**WHAT YOU ARE ASKED TO DO**
Give an exact reproduction of the lines from the one with "Task: Click the" to the final line of the entries below, both ends included, and omit the pictures.

[DATA LISTING Boundary: Start]

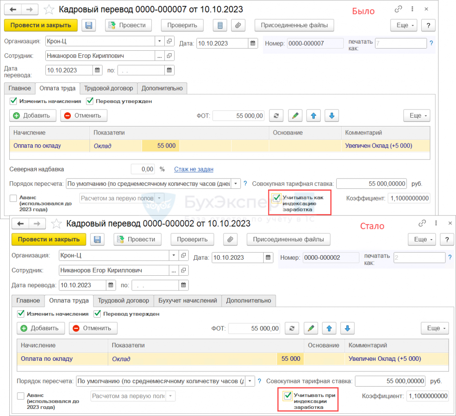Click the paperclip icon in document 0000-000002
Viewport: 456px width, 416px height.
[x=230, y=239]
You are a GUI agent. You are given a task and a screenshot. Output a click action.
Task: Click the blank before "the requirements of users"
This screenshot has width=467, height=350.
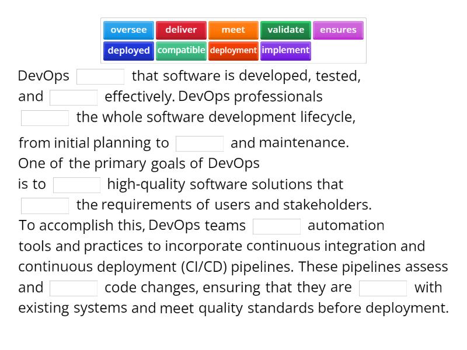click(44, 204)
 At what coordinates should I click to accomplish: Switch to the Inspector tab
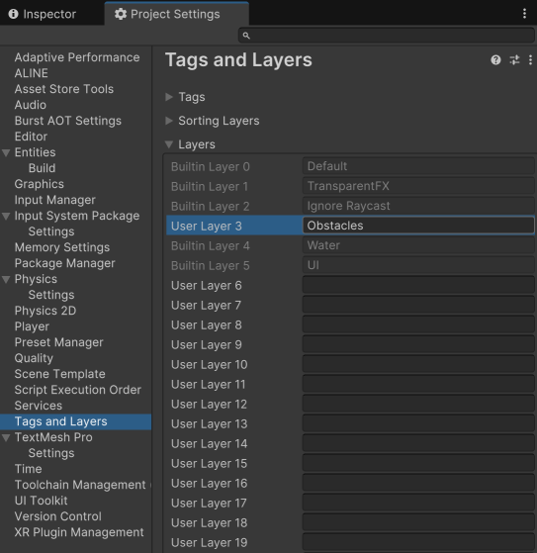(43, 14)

[DATA LISTING Boundary: End]

**RESULT OF THE EXERCISE**
Task: Click the blank before "the requirements of users"
This screenshot has width=467, height=350.
click(44, 204)
 At what coordinates should I click to accomplish: Switch to the Inspector tab
(43, 14)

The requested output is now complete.